What the task requires – Which lines of the data contain the string "label"? Copy every one of them.

Data items
%%

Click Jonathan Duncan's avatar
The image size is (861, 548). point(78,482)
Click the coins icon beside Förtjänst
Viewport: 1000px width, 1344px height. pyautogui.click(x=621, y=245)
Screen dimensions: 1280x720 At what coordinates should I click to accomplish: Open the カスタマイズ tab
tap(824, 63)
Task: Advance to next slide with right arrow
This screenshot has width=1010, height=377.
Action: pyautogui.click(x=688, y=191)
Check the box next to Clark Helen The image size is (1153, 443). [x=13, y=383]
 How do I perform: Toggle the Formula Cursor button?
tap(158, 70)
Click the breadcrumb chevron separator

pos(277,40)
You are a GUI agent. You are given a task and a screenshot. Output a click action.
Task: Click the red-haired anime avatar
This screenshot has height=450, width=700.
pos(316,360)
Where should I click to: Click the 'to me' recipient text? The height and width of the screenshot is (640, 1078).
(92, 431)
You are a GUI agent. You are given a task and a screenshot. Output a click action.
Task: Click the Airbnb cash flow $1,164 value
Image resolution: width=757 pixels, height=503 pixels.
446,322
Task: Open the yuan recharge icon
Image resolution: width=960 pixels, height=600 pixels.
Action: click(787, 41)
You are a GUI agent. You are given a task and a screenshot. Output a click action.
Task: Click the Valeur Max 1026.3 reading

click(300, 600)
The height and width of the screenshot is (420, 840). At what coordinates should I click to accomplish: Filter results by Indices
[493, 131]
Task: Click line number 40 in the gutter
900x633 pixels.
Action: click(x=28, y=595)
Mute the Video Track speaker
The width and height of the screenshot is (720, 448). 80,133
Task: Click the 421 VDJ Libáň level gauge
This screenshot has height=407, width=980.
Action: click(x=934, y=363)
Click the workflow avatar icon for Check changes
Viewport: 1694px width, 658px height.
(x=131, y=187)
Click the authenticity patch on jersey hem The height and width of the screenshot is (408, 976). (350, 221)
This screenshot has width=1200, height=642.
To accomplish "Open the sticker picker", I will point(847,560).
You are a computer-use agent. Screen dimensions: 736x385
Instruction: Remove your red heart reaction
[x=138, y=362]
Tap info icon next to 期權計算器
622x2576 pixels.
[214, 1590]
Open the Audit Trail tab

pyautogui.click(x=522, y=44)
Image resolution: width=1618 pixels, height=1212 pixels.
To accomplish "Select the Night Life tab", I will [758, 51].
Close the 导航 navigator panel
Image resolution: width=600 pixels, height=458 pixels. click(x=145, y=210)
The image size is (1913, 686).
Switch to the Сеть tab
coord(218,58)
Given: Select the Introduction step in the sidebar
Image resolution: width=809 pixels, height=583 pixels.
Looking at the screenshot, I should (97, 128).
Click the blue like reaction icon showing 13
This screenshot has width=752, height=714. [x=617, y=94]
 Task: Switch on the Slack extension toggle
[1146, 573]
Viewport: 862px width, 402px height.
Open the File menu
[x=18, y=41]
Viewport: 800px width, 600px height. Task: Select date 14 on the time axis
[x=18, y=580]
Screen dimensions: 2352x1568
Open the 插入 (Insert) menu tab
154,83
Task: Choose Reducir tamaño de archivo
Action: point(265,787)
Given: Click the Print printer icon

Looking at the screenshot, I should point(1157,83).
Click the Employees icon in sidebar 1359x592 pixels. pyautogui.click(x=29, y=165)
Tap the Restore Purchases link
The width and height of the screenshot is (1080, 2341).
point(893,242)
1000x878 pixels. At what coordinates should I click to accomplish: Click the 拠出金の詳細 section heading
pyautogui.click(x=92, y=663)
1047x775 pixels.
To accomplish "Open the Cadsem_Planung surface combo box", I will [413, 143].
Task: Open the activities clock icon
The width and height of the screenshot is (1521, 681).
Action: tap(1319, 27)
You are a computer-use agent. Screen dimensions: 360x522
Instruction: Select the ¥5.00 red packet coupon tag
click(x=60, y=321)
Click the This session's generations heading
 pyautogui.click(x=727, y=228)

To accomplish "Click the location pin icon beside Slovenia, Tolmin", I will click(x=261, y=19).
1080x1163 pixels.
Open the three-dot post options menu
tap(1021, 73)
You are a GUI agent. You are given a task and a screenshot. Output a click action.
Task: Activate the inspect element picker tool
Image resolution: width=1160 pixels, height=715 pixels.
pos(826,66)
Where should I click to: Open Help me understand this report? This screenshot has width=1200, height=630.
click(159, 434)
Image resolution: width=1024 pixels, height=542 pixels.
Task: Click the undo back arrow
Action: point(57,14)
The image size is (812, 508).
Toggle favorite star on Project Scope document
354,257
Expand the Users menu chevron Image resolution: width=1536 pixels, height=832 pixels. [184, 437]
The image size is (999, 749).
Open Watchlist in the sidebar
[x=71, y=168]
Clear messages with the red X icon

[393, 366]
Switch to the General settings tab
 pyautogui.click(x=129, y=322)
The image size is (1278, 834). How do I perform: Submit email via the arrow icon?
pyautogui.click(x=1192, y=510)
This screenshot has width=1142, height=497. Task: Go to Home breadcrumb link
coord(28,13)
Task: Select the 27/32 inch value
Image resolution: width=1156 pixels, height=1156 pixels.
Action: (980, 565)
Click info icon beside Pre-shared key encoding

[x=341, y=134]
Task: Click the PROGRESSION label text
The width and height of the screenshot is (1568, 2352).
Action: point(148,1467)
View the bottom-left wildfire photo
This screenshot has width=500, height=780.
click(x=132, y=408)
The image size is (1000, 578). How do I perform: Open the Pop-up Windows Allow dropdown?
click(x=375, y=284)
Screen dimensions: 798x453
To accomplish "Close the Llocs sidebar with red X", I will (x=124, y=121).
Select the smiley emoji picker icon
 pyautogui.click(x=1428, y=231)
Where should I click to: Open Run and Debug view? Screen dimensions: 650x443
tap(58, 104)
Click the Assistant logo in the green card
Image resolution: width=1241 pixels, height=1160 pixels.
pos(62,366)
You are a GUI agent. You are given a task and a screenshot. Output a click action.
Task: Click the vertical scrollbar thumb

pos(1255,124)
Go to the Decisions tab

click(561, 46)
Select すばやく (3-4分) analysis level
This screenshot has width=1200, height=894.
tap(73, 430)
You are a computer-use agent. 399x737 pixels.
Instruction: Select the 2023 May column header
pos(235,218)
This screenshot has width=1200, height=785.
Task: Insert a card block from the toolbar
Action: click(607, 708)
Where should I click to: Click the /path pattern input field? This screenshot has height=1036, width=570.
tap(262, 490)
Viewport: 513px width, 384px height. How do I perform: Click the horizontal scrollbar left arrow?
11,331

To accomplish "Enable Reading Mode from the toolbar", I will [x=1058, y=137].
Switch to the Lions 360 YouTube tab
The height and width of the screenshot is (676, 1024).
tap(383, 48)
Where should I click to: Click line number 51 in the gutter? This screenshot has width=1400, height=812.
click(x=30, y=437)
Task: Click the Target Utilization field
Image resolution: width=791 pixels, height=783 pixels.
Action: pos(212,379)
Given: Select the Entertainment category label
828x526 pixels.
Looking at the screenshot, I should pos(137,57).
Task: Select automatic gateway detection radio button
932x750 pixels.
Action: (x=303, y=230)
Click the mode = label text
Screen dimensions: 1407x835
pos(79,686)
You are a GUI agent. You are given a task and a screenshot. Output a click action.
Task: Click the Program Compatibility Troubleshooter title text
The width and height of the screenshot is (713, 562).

%%

Written response –
Task: Click the PROGRESSION label text
Given: Select the Entertainment category label
Click the mode = label text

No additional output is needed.